Voice synthesizer software

Megurine Luka (巡音ルカ, Megurine Ruka), officially code-named CV03, is a Vocaloid voice bank developed by Crypton Future Media (headquartered in Sapporo, Japan) and released on January 30, 2009. Its official moe anthropomorphism is a 20-year-old woman. She uses Yamaha Corporation's Vocaloid 2 and Vocaloid 4 singing synthesizer technology. Her voice is sampled from Yū Asakawa. She has performed alongside other Vocaloids at live concerts onstage as an animated hologram projection.

Her official code name, CV03, refers to her position as the third Vocaloid made by Crypton Future Media for their "Character Vocal Series" (abbreviated "CV Series"), succeeding both Hatsune Miku (code-named CV01) and Kagamine Rin/Len (code-named CV02).

==Development==
Luka was developed by Crypton Future Media using Yamaha's Vocaloid 2. Her voice was created by taking vocal samples from voice actress Yū Asakawa at a controlled pitch and tone.

Megurine Luka was the first Vocaloid designed to fully support producing vocals in both Japanese and English, and the first addition to the Character Vocal Series software line characterized as an adult.

===Additional software===
She was originally going to receive an update called "Megurine Luka Append" developed for Vocaloid 2. Luka's Append vocal was used on the album Vocaloid Minzoku Chō Kyokushū (VOCALOID民族調曲集) for the song "Hoshizora to Yuki no Butōkai (Zeal mix)". The promotional album Vocalo Append used a beta of Luka's "Soft" Append. The vocals were announced to have been dropped in favor of Vocaloid 3 productions on December 1, 2011. Once again, the Vocaloid 3 update did not occur. During the brief period her V3 website was up, the listed vocals being created for her were: Japanese, Power, Soft, Cute, Whisper, Closed, and English.

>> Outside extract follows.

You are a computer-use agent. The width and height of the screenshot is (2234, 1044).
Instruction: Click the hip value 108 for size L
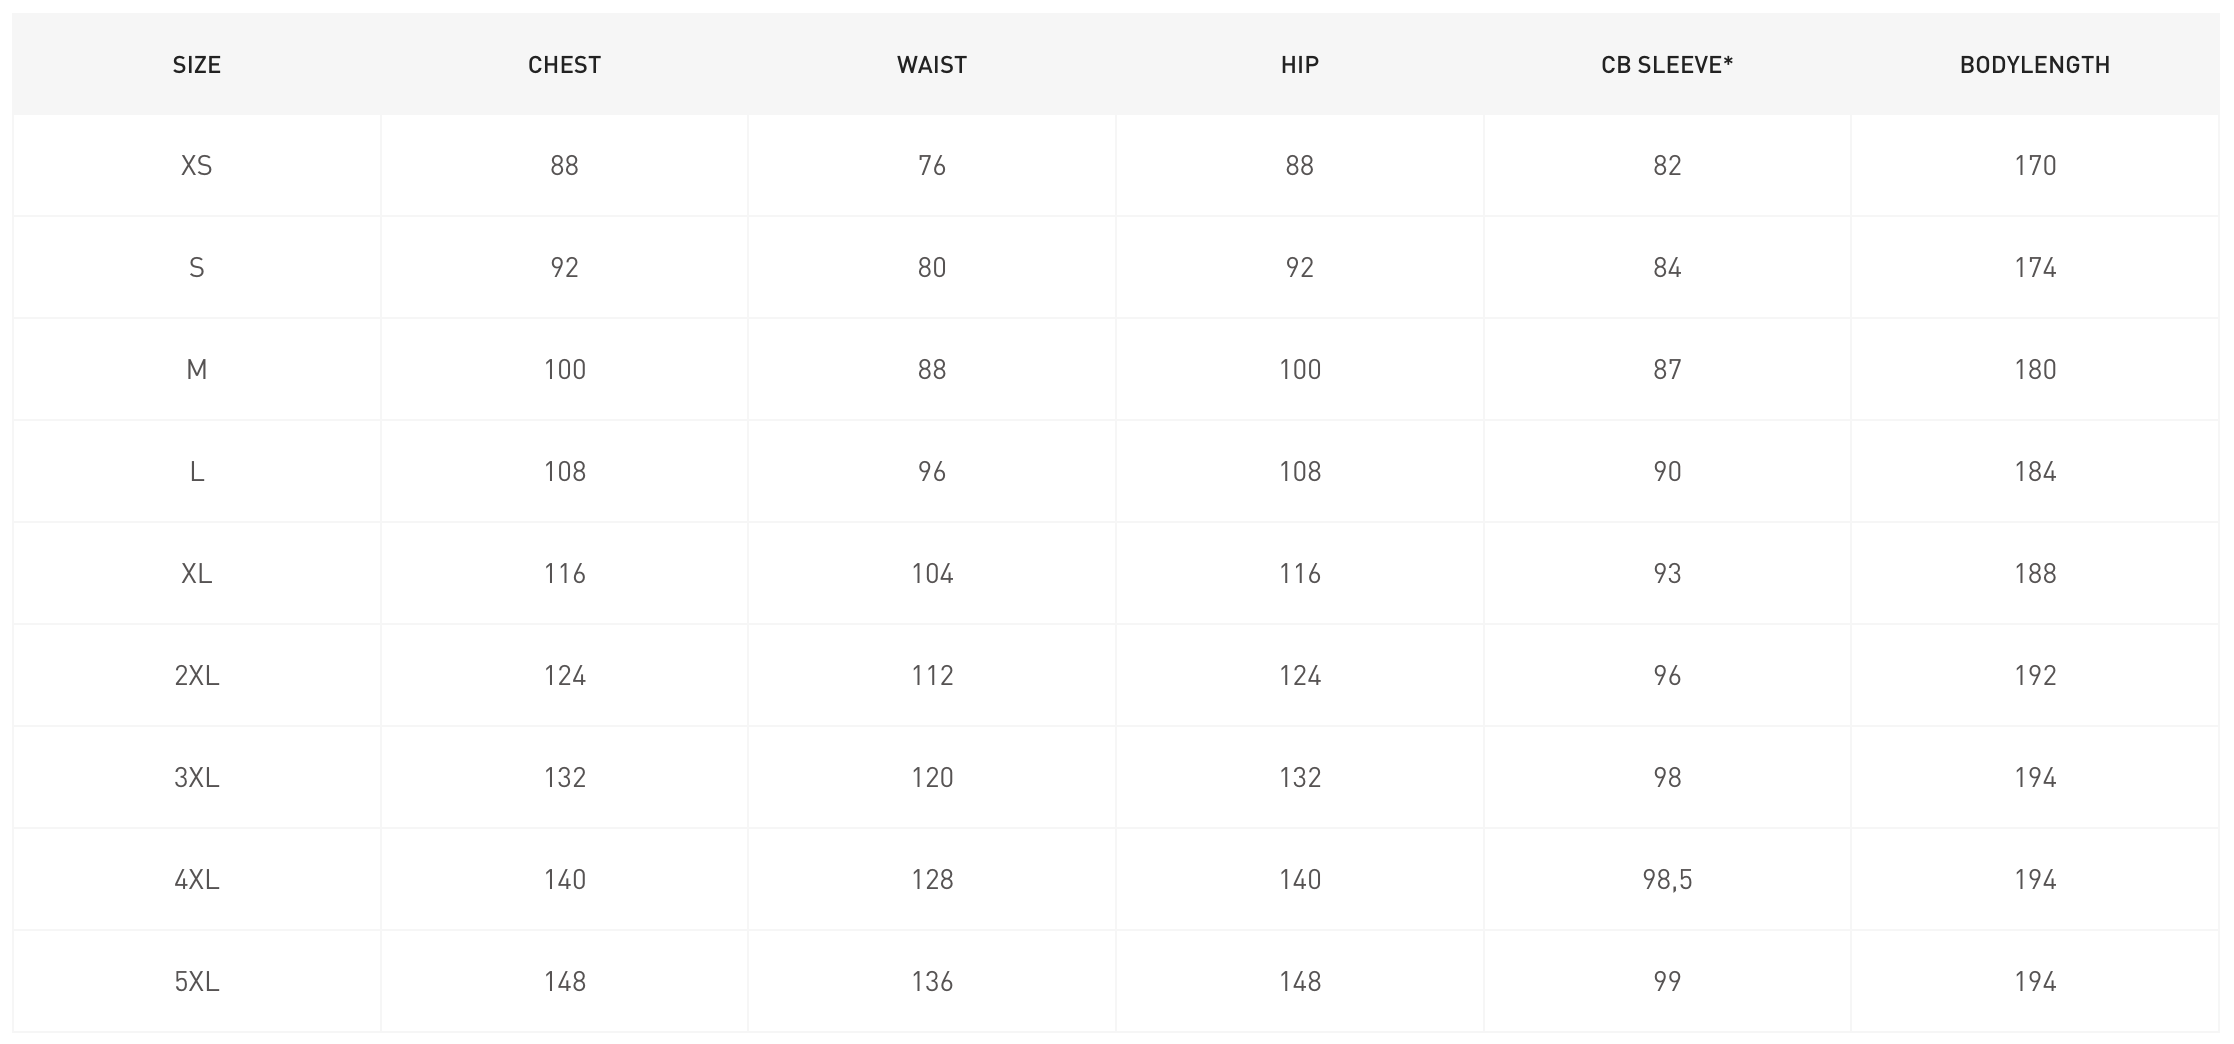coord(1299,472)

On March 19, 2015, a new version of Luka developed for Vocaloid 4, titled Megurine Luka V4X, was released containing a package of six vocals: four for Japanese and two for English. The Japanese vocals were "Hard", "Soft", "Hard EVEC", and "Soft EVEC", while the English vocals were titled "Straight" and "Soft". The Japanese vocals "Hard EVEC" and "Soft EVEC" utilized the new "E.V.E.C." (Enhanced Voice Expression Control) system in Piapro Studio, which allowed delicate adjustments of phonetic sounds to change how a sound played. The EVEC "Colors" for Luka are: "Power 1", "Power 2", "Native", "Whisper", "Dark", "Husky", "Soft", "Falsetto", and "Cute". All four Japanese vocals could use the new "Cross-Synthesis" ("XSY") system for Vocaloid 4 together, while the two English ones could also be cross-synthesized with each other.

On August 30, 2024, a new version of Luka, also developed for Vocaloid 4 and Piapro Studio and bundled in the Piapro Characters Super Pack, called Megurine Luka SP, aimed for an improved balance for overall tone and pronunciation, with parameters like clearness and gender factor allowing for detailed customization of the singing voice.

==Marketing==
Despite the inclusion of English, Megurine Luka was not aimed at a worldwide audience, instead focusing primarily on Japanese producers. In 2010, Luka was ranked as the third most popular Vocaloid product Crypton had sold. In October 2013, Luka's Vocaloid 2 software disappeared off the top 10 products charts as the Hatsune Miku V3 and its bundle package disrupted the chart rankings. Luka had already fallen to sixth place during the 2013 period as a result of the KAITO V3 release, but this was the first time Luka had disappeared from the charts. After the charts began to settle down again, Luka began to occupy the same spot on the charts that the Vocaloid 1 KAITO package previously occupied (sixth to eighth place), putting the popularity of the product on par with the older product. After the MEIKO V3 release, Luka became the only member of the Vocaloid 2 Character Vocal Series vocals to have a product on the charts, leaving her in fifth place. However, Vocaloid 2 vocals were mostly absent from the rankings in April 2014. By mid-2014, both she and the Vocaloid 2 Kagamine Rin/Len package no longer held constant places in the rankings and were constantly on and off Crypton Future Media sales charts. In March 2015, the Megurine Luka V4X package got the number-one spot for the sales of all digital instruments on Big Fish Audio.

==Characteristics==
According to KEI, who was asked to illustrate her by Crypton, due to her bilingual software her design was made to be asymmetrical, so from different angles she would look different. Unlike previous mascots in the series, her costume is not based on a school uniform. She is based on the Yamaha VL1. Her dress was designed to look old-fashioned, to make her represent the past; as a form of contrast, the "∞" on her neck area represents "sound around".
Her design incorporates woodwind and brass instruments. The gold curl design on her chest mimics brass instruments and a circulatory organ. The blue jewel near her throat represents moisture in the air and water drops.